### What this task involves
When a line of the records below contains the string "will", copy that whole line.
[Opening Recorded data section]
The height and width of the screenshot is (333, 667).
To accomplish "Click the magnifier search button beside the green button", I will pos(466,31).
[Closing Recorded data section]
[Opening Recorded data section]
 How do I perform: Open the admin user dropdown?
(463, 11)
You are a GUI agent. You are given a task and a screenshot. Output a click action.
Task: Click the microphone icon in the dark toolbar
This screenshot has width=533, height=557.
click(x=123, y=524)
[Closing Recorded data section]
[Opening Recorded data section]
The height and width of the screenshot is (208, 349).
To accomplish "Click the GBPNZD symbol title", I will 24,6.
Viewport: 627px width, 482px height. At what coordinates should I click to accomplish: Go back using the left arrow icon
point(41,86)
[Closing Recorded data section]
### Your response
To accomplish "Click the magnifier search button beside the green button", I will pos(466,31).
To accomplish "Click the GBPNZD symbol title", I will 24,6.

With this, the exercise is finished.